Adventures of an Unpaid Intern

Every once in a while, I find myself racking my brain for the justification behind the unpaid internship. The truth is I still don’t get it, despite having completed two of them during my college career. How exactly do businesses get away with not paying me for my labor and services? When you think about it, it’s the intern who is paying to complete the internship experience. Whether that means buying clothes for the position, spending money on your commute, and spending your valuable time doing work for the ‘experience’ instead of the pay.

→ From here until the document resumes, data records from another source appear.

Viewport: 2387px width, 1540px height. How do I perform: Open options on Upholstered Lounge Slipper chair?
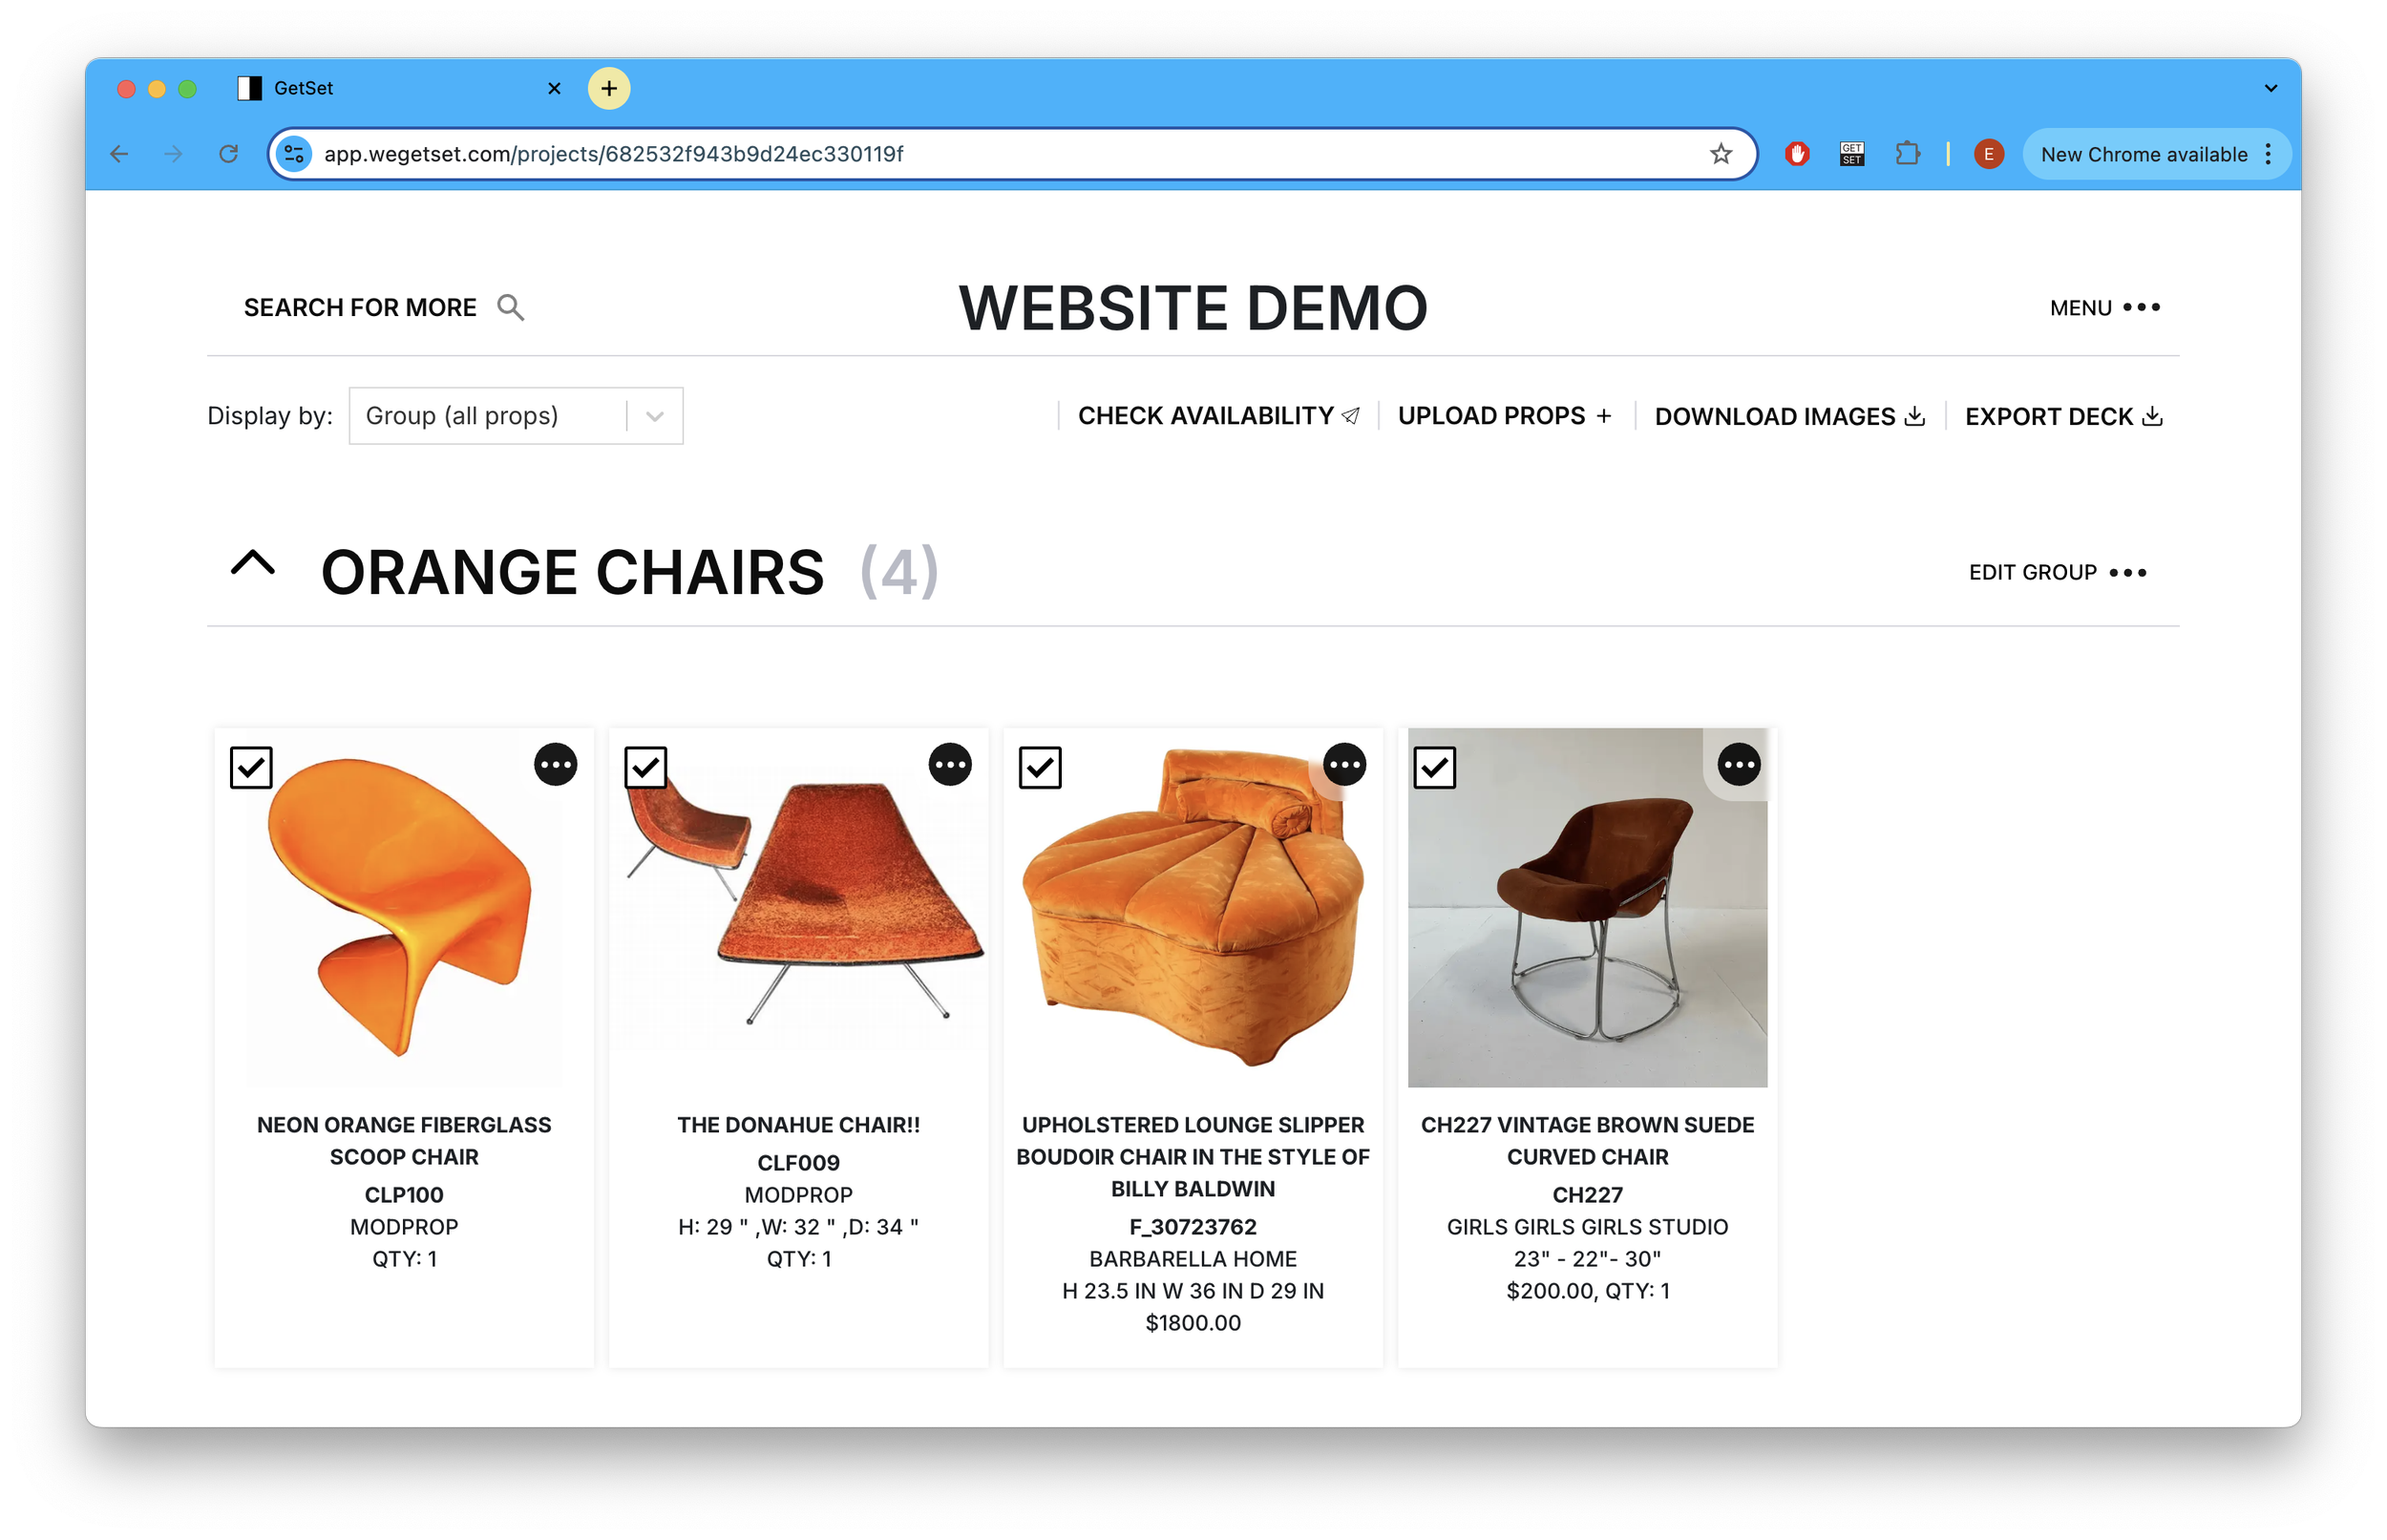1344,765
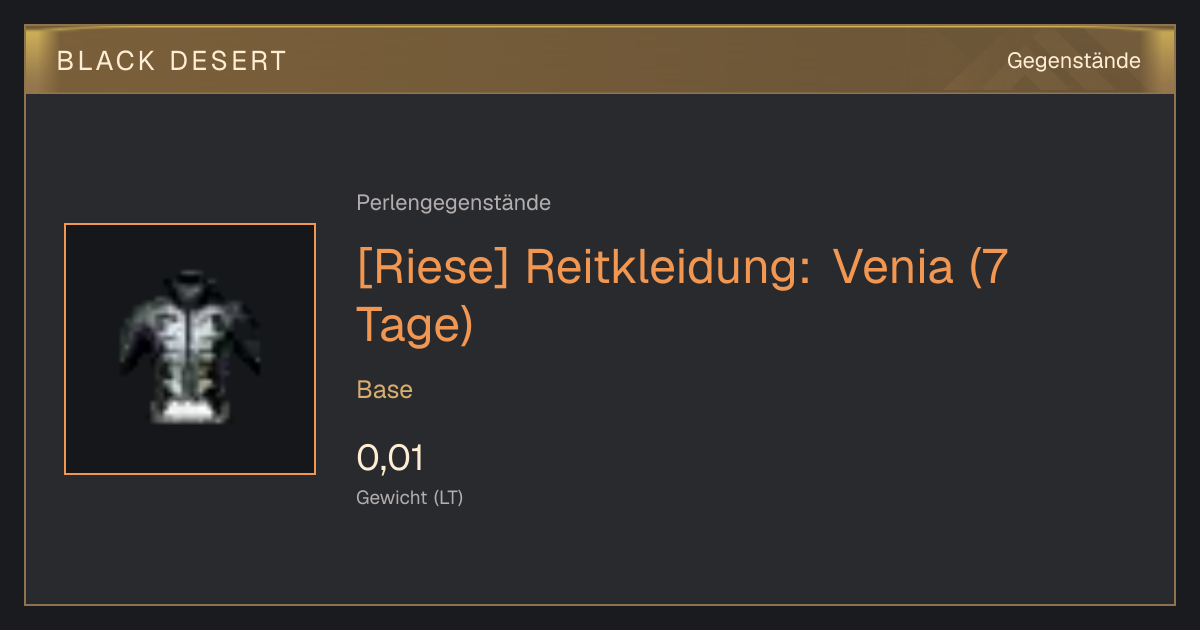The width and height of the screenshot is (1200, 630).
Task: Click the Venia riding outfit armor icon
Action: (x=189, y=347)
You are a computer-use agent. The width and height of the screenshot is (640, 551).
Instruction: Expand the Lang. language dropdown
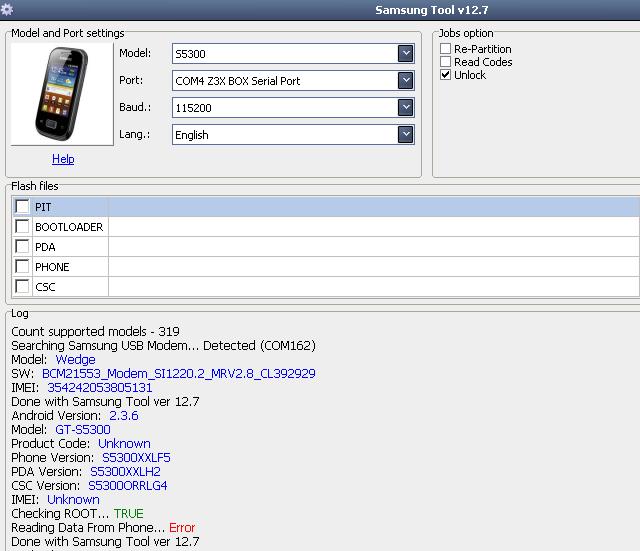[405, 134]
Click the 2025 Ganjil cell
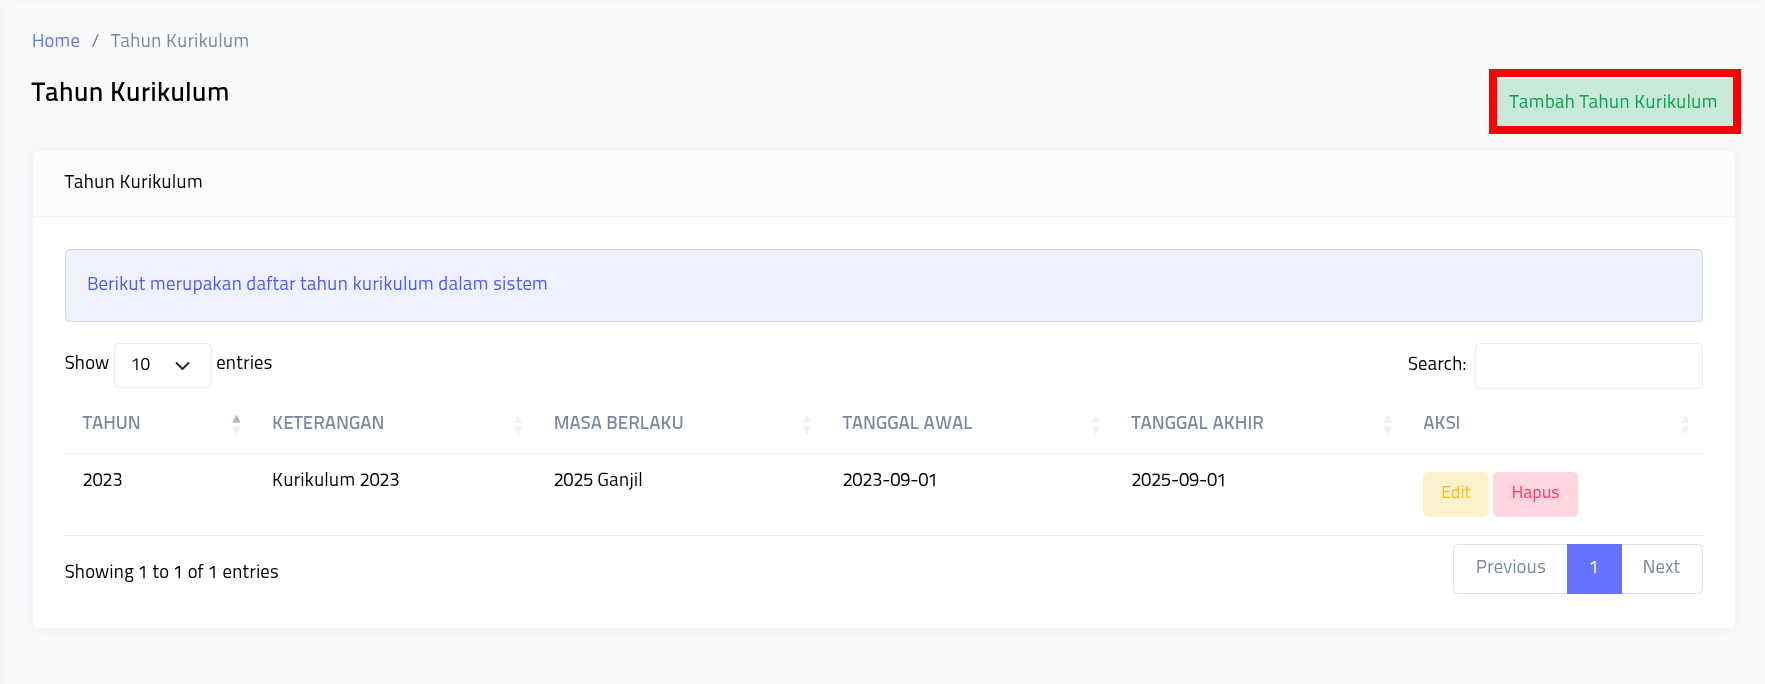Screen dimensions: 1765x684 point(598,480)
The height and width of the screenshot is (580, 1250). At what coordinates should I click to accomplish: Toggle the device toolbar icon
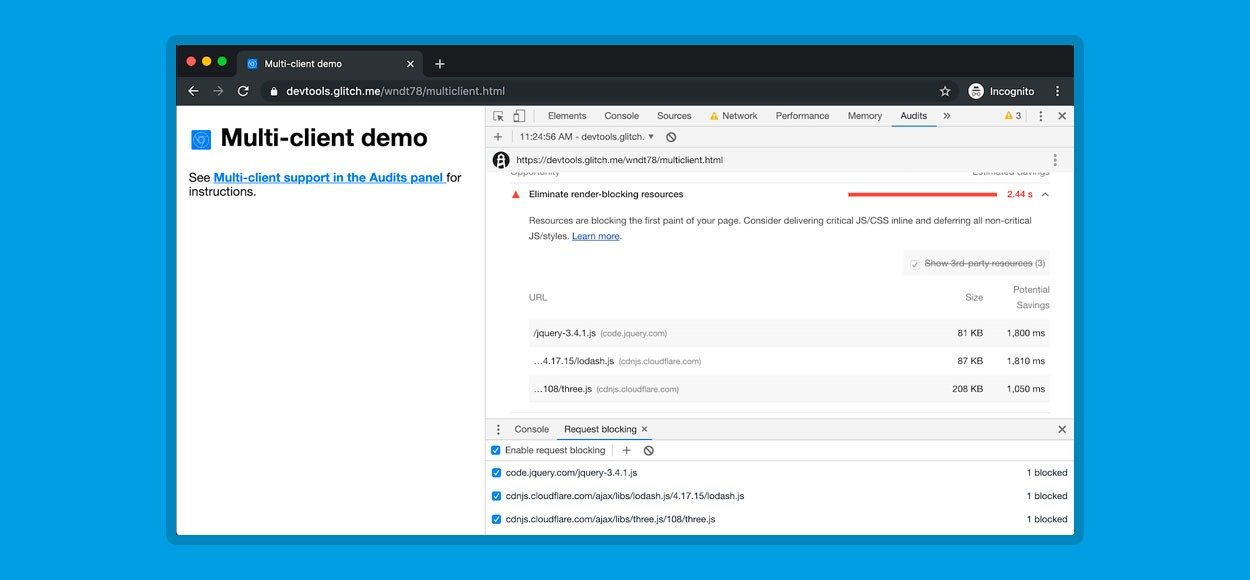pos(519,116)
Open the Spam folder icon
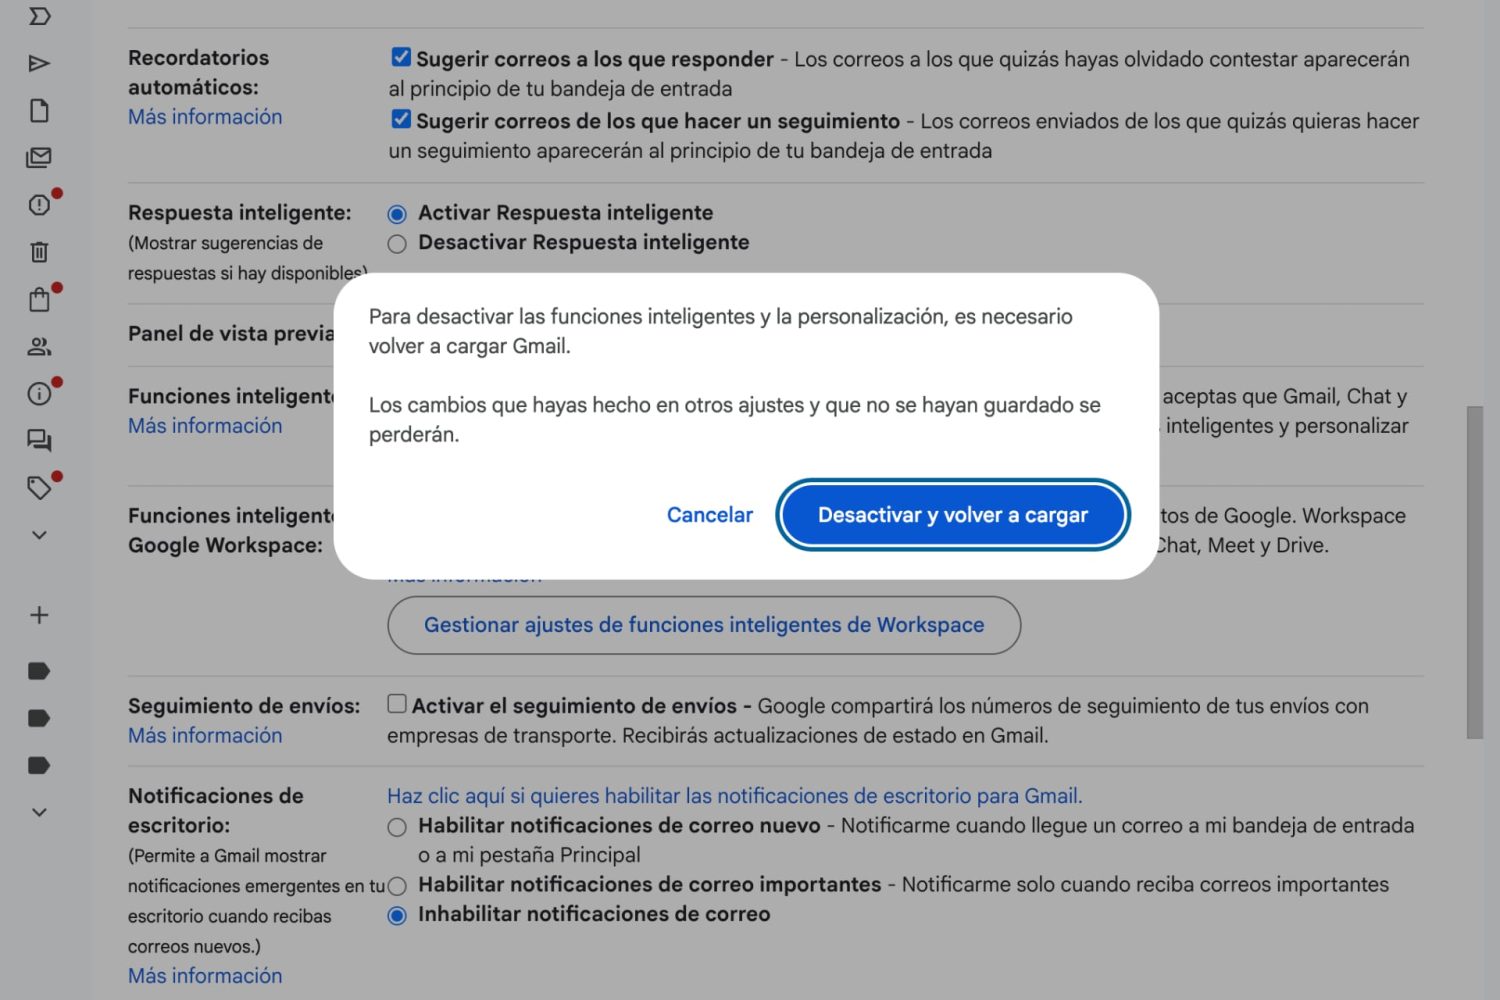The image size is (1500, 1000). pos(39,205)
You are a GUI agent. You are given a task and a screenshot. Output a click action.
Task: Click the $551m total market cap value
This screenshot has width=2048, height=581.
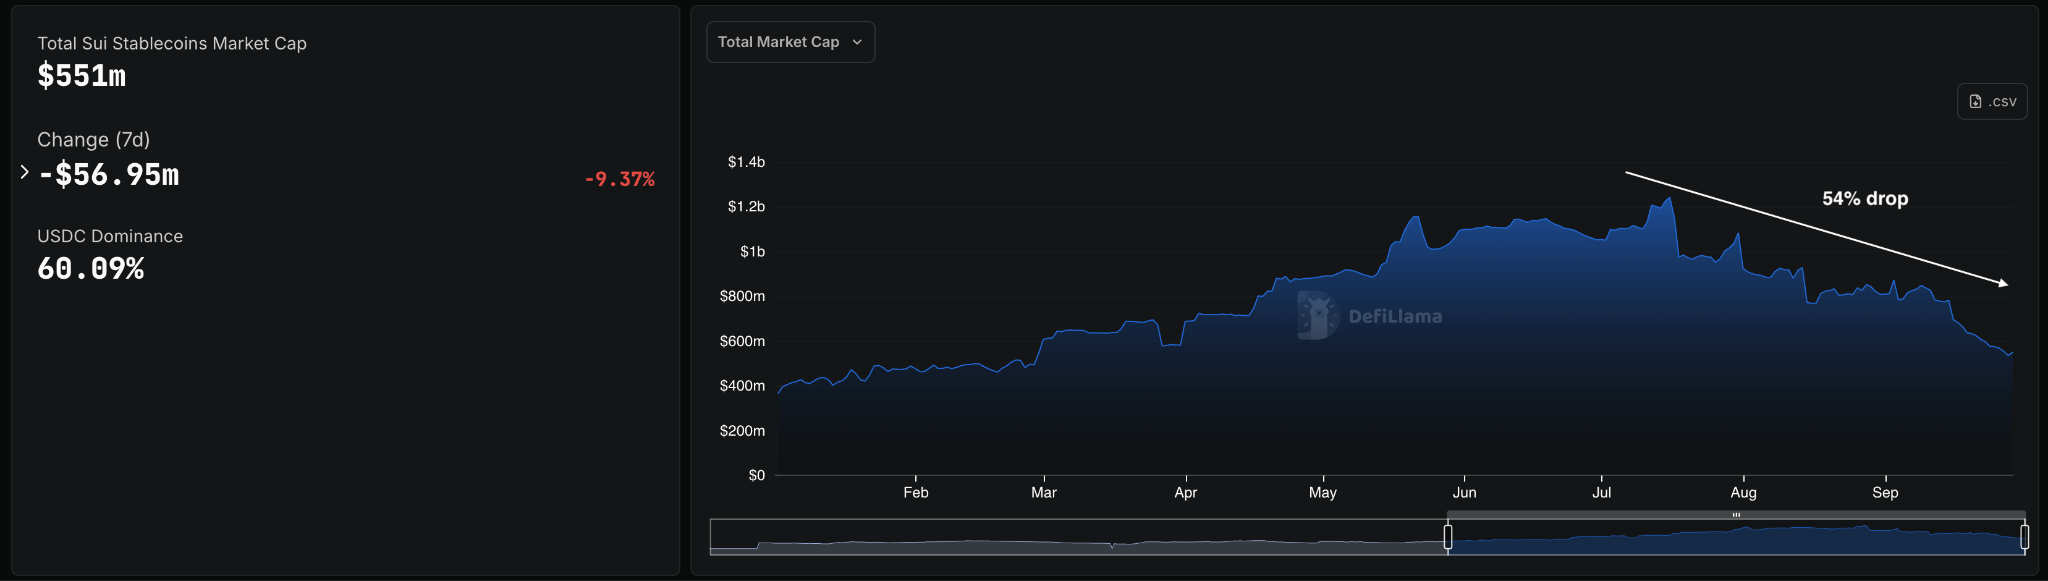coord(82,76)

The more I think back to my experiences as an intern, the more I realize that I was in a position of privilege to even accept these unpaid positions, as many literally cannot afford to do so. Entry-level jobs now require experience (even though they should be the experience), which for some of us just may have to come in the form of unpaid internships. I’m here to share some lessons I’ve learned from my two unpaid internships, some tips and tricks to navigate giving your valuable time and labor away for free, and general things you should know before accepting unpaid positions.

Unpaid Internships Will Cost You Money

If you’re thinking about accepting an unpaid internship, you should know that it’s going to cost you some money to perform your duties in your unpaid position. The expenses of an unpaid internship add up quickly and can come in many forms. The first form is likely your commute and can materialize when you spend money on gas, car maintenance, bus fare, train fare, or however else you get to and from the location of the internship. One of my internships was an hour drive each way, but it was a good enough opportunity that I made the commute work for my schedule as well as my budget. There are definitely ways to budget transport expenses, but unless your position is remote and you’re working from home, they will likely be something to consider.

Another expense can be dressing and looking the part of a young professional. Most college students do not already have a closet full of business attire, so it is also necessary to acquire some office appropriate clothing which results in another expense. Not only can your unpaid internship cost you money, but it will also cost you your time, and you know what they say, time is money, especially when you’re a broke college student. 

The Balancing Act

Many college students have more than just academics to focus on. It is necessary for many, in addition to completing coursework, to hold jobs on and off campus and be involved in extracurricular activities. Not only do college students have expenses but there is also the pressure to be involved in student organizations and activities that will hopefully make us a more desirable job candidate or grad school applicant.

Learning to balance these commitments takes organization, planning, and communication. It is crucial to be sure that you have enough time to commit yourself to an unpaid position and consult your class schedule as well as your work schedule all while taking into account extracurricular and personal commitments. Taking all of this on will leave you with a full plate, but as long as you stay on top of things, the balance will likely establish itself. 

Setting Boundaries & Saying No

Another important lesson I learned while interning was the importance of setting boundaries. Sometimes employers can forget that you’re not truly an employee and shouldn’t be expected to perform every task that a paid employee is expected to. You’re an intern, as well as a college student with a lot of other things going on. It is imperative to communicate your availability clearly, your expectations for when you can be contacted outside of internship hours, as well as tasks you will be expected to perform as an intern. You don’t want to be contacted on the weekends by an unpaid internship if it is not absolutely necessary, which is why setting boundaries and defining expectations is so important.

In my experience I was sometimes asked to attend events on weekends that the company was hosting to lend an extra hand or snap some photos. In the beginning I felt like I was obligated to say yes, but as time went on I learned that I don’t need to say yes to everything. I was already giving them my valuable time and effort during the week, attending these events on the weekend would’ve been too much. Don’t feel guilty saying no to things that do not serve you - this goes for internships and life in general!

Asking For More

Along with saying no to certain things that do not serve you as a busy college student, it is sometimes necessary to seek out opportunities within your unpaid position that have the potential to greatly serve you. If you are sitting at your internship twiddling your thumbs most of the time, ask for more responsibility. Sometimes, in office settings, there are paid opportunities sitting right under your nose. Reach out to your supervisor and ask if they need any administrative tasks done for pay. During one of my internships, I was given the paid opportunity to input names into a database. The task may not be related to your position, but making a little pocket change never hurt anyone.

Thinking outside the box is important in regards to seeking out more within your unpaid position. For example, during an internship I was tasked with setting up and styling a photoshoot for an influencer that was visiting the property. After I set everything up, I took some quick photos of the set, gave them a quick edit, and sent them to my supervisors. They ended up really liking the photos and had me upload them to the department’s files for future use. 

I have also heard unfortunate stories about students who have had internships that didn’t really serve them or teach them much of anything. In this case, especially if you’re not being compensated for your time, I advise you to gracefully leave your position. No, you won’t end up with a recommendation, but did you really want one from a place like that anyway? 

The lesson here is that your time, money, effort, and skills are valuable even though you may feel like you are just another college student. I’ve learned that unpaid positions can be a waste of time, others can be really valuable, and some are only going to give you back what you put in. I hope my tips and experience can guide some of you future interns out there and help you be the best intern you can be while holding your employers accountable for providing you with an experience that meets your expectations. Good luck!